* USING THE INFORMATION
1/ Which Covid-19 vaccines does the vaccine commentary name?
2/ Reproduce the vaccine commentary between "Bruce L. Davidson" and "the Seattle area.", inclusive.
++++ TEXT UNDER STUDY
Bruce L. Davidson MD, MPH co-led development of the NIH oral rotavirus vaccine, is Past President of the National Tuberculosis Controllers Association, and is a public health and pulmonary physician in the Seattle area.
On Friday March 19, 2021, FDA released new data with a breakdown of location for the 18 American Indians/Alaska Natives in whom the Johnson & Johnson single-dose vaccine failed to protect against Covid-19. Only one of these 18 patients was in the United States, 17 were in South America or Mexico. By independent statistical analysis, the protection from Covid-19 by the J&J vaccine is not different from and protects as well as the Pfizer and Moderna vaccines in US Alaska Natives and American Indians. All three vaccines are quite safe.
On March 8, Alaska Native News published my Op/Ed explaining that the single-shot Johnson & Johnson vaccine failed to protect 18 American Indians/Alaska Natives among 1628 injected. Compared to every other population combined in the large study, it had half the efficacy, with a 4 in 1000 chance this result happened by accident.
After conveying my concern to FDA which had authorized all three vaccines for all Americans, Dr Peter Marks, Director of FDA’s Center for Biologics Evaluation and Research, promised to look into the exact data to identify how many of those 18 active vaccine failure Covid-19 cases occurred in the United States. His colleagues re-reviewed the study results and reported the new information Friday.
One failure only among about 95 US American Indian/Alaska Natives given active vaccine is no different in vaccine statistics from the zero failures in 104 Pfizer and 107 Moderna US American Indian/Alaska Natives. Why? Because the exposure to virus is different, the nasal swab result accuracy isn’t perfect, and the next subjects in the Pfizer and Moderna studies might have been the ones to have vaccine failures. With only about 100 persons in each study, zero cases equals one and one equals zero.
++++++++
++++ RECORDS SUPPLIED
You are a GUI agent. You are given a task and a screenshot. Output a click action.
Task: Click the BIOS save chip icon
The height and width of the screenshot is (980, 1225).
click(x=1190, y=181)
++++++++
++++ RECORDS SUPPLIED
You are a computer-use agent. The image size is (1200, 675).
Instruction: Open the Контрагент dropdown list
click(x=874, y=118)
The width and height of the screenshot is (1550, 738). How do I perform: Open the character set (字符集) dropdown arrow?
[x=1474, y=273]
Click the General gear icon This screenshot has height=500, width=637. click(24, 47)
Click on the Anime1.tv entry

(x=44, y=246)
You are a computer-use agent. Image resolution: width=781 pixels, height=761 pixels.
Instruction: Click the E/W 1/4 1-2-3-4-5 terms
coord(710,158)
++++++++
* SOLUTION SET
1/ Johnson & Johnson, Pfizer, Moderna

2/
Bruce L. Davidson MD, MPH co-led development of the NIH oral rotavirus vaccine, is Past President of the National Tuberculosis Controllers Association, and is a public health and pulmonary physician in the Seattle area.